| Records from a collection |
-- -- --
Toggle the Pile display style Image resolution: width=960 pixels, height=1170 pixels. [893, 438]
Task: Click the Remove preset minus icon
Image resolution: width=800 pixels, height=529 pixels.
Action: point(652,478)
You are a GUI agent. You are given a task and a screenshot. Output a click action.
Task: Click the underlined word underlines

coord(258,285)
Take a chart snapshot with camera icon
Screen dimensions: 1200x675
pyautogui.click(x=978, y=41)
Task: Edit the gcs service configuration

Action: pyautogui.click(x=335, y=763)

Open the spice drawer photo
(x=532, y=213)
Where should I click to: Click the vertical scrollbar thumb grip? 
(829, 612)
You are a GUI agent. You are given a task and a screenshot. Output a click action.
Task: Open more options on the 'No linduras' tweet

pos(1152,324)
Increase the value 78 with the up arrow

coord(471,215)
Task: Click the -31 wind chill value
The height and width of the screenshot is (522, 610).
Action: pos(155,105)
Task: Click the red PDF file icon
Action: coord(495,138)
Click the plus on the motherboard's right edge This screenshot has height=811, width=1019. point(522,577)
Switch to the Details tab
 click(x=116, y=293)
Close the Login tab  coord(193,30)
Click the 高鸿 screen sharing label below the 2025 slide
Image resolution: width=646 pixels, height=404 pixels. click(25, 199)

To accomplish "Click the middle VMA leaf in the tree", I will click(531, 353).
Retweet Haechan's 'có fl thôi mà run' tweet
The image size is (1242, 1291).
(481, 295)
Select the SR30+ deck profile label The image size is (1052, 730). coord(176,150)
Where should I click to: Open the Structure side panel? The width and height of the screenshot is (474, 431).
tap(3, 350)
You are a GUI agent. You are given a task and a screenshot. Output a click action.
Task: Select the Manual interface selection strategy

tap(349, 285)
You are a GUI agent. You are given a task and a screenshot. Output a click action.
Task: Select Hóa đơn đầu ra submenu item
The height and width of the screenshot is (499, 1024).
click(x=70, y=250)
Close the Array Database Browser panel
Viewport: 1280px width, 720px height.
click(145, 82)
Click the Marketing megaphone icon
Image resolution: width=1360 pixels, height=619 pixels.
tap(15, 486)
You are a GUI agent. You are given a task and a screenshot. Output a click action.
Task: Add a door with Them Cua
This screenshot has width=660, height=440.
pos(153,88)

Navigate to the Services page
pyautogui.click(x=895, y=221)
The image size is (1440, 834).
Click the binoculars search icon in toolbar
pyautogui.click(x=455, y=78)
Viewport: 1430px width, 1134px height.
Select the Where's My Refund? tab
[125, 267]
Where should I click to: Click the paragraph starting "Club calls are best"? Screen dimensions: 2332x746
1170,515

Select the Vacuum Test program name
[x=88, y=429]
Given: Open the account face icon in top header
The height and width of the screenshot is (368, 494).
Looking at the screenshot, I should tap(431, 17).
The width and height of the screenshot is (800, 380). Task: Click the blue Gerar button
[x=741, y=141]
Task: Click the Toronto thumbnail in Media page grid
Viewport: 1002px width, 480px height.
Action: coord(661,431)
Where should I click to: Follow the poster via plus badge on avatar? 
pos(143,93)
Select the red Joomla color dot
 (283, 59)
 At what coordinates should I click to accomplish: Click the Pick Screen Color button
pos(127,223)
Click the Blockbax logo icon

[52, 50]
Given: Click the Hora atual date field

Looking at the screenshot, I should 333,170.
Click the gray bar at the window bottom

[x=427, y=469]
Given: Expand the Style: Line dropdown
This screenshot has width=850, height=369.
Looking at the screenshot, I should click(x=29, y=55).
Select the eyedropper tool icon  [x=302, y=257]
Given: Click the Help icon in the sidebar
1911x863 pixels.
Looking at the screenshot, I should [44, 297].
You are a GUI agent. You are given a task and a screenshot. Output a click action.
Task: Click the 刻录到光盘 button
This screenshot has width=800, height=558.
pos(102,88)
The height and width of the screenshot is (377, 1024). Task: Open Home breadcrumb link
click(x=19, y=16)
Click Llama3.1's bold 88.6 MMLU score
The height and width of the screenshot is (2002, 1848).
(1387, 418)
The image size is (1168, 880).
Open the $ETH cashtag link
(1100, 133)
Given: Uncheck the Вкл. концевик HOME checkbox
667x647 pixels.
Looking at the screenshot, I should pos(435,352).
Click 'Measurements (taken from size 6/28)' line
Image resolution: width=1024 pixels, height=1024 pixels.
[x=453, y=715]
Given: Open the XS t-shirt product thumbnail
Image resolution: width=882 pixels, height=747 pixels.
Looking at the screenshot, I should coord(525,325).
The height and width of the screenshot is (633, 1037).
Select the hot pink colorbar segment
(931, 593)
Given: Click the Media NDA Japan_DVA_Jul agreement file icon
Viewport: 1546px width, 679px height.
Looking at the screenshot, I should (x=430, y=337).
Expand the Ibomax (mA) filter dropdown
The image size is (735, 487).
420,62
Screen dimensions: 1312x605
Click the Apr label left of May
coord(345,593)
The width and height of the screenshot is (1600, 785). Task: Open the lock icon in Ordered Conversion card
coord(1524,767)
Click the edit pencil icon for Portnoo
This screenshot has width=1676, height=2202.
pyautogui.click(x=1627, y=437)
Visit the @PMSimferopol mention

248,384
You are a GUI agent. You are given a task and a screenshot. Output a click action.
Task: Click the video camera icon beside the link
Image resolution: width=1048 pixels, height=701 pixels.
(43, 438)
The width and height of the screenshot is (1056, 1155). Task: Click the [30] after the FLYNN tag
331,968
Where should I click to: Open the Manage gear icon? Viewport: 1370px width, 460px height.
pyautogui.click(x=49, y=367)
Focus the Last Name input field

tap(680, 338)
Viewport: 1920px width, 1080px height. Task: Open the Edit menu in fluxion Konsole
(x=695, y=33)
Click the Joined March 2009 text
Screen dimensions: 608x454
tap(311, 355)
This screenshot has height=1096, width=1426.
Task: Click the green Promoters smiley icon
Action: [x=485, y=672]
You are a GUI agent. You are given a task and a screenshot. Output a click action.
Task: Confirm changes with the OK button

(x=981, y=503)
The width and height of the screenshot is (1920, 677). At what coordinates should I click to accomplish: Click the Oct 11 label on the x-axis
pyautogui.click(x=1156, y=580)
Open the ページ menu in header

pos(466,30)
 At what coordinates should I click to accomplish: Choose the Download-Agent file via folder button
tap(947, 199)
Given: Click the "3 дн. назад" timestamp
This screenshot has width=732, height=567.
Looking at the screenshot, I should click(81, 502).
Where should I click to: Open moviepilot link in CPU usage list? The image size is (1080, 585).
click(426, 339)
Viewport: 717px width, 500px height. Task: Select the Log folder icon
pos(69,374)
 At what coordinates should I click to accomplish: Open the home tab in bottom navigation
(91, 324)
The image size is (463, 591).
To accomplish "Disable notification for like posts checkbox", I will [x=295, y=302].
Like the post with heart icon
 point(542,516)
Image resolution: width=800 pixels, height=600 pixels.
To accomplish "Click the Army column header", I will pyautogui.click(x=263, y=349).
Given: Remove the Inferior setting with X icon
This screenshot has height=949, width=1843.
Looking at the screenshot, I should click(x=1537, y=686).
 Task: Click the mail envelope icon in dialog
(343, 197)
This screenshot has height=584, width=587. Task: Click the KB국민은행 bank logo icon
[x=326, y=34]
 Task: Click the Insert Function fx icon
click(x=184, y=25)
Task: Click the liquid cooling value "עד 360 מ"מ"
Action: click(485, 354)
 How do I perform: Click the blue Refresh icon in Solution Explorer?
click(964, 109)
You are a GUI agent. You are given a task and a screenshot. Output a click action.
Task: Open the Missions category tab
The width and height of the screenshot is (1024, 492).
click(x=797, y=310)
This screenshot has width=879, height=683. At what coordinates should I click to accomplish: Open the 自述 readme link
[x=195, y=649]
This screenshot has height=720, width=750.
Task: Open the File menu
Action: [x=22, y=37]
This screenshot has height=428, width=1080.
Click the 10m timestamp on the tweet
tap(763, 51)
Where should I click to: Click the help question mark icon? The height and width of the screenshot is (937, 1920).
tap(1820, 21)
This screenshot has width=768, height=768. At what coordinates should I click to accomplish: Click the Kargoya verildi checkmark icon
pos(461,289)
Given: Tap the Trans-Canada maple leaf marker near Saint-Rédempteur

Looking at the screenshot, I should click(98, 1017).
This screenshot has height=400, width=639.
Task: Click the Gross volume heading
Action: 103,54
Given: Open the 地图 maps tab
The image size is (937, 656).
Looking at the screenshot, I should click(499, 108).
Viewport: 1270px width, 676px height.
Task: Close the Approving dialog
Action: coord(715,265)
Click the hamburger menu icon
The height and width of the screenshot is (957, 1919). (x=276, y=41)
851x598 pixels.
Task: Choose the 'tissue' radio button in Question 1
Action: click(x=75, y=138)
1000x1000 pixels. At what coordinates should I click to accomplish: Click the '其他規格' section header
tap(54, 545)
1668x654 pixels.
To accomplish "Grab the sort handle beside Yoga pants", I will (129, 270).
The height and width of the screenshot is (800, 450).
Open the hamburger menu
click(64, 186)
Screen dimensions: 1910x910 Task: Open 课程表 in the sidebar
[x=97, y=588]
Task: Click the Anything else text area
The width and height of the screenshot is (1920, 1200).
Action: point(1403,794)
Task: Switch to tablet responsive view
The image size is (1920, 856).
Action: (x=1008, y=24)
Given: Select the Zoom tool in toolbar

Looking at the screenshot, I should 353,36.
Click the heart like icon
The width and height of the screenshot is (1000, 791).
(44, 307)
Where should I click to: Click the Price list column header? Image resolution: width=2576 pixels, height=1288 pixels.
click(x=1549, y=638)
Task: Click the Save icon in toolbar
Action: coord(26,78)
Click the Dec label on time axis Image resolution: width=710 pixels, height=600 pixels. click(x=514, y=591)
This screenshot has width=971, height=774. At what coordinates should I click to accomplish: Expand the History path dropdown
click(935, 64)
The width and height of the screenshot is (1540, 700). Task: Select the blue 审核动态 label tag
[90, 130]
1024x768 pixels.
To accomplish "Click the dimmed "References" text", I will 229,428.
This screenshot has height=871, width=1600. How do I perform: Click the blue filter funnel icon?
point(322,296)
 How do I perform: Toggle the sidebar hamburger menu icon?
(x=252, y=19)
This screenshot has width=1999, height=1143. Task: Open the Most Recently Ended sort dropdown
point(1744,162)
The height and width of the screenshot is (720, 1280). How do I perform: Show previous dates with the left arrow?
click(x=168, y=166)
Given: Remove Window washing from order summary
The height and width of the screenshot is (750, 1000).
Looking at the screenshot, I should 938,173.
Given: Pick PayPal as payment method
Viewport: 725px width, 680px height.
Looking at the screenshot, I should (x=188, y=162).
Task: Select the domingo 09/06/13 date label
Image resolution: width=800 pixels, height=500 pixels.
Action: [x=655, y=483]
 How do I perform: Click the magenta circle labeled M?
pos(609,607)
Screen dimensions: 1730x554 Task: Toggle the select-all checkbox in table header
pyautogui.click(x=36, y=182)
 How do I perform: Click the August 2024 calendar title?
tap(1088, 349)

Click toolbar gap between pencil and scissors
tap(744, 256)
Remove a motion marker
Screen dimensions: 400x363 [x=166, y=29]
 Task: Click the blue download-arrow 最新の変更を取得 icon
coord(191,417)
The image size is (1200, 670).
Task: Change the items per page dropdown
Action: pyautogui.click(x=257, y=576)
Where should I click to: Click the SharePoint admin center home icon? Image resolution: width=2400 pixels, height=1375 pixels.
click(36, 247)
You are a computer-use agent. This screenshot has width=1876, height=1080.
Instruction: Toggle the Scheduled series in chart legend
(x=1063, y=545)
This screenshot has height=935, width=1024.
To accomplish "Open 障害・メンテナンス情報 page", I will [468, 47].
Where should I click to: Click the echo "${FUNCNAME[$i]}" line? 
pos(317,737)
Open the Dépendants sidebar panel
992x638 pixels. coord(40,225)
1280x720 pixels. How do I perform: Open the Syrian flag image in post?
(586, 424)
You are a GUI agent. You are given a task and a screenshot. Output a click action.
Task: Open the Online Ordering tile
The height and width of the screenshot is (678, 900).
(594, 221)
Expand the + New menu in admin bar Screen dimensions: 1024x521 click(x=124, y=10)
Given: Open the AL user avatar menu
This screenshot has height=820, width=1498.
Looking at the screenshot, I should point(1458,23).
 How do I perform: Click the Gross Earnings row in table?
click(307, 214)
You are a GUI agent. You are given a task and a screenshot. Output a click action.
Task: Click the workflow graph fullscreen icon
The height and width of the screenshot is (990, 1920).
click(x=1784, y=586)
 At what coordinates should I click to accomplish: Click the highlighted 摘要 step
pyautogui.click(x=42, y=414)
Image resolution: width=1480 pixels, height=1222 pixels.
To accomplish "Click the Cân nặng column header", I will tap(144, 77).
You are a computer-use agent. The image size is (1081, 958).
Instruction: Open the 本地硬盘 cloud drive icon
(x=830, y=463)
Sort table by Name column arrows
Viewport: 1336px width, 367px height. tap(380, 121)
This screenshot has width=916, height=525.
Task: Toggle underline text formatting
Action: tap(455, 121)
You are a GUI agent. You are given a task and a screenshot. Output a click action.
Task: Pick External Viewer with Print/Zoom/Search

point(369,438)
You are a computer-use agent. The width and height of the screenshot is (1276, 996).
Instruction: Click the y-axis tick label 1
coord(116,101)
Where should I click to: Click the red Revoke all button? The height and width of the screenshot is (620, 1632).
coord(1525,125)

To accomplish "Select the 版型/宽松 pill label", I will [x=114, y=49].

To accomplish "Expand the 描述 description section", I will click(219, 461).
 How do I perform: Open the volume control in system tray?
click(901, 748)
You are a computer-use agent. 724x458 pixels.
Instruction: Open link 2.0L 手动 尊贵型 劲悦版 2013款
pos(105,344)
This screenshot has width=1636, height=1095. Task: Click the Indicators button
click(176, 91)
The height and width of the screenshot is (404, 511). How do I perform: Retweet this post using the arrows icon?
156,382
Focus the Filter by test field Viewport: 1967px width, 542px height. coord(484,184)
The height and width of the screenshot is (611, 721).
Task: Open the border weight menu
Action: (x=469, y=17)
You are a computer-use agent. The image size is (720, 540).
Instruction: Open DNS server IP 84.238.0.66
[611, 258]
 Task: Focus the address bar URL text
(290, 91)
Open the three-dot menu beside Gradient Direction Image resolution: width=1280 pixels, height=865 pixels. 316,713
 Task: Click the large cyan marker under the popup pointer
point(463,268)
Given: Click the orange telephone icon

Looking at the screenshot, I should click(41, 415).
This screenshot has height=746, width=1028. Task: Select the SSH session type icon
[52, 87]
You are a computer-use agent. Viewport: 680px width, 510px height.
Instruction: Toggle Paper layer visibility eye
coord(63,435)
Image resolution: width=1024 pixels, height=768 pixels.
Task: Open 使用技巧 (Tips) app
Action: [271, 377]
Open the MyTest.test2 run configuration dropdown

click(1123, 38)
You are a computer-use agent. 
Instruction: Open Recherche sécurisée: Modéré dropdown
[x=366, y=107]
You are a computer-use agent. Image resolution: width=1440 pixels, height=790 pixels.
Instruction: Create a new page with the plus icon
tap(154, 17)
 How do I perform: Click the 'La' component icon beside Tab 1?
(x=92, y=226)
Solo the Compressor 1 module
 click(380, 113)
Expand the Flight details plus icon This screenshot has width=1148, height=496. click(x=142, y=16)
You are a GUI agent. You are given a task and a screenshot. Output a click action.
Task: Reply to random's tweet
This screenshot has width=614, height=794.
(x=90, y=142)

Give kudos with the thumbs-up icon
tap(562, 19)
-- -- --
| WHAT YOU NEED TO DO |
Retrieve each line of the data in which the word "computer" can be found.

| FINISHED TASK |
You are a computer-use agent. This screenshot has width=1876, height=1080.
You are a computer-use agent. The image size is (1081, 958).
You are a computer-use agent. The width and height of the screenshot is (1276, 996).
You are a computer-use agent. 724x458 pixels.
You are a computer-use agent. The image size is (720, 540).
You are a computer-use agent. Viewport: 680px width, 510px height.
You are a computer-use agent. 
You are a computer-use agent. Image resolution: width=1440 pixels, height=790 pixels.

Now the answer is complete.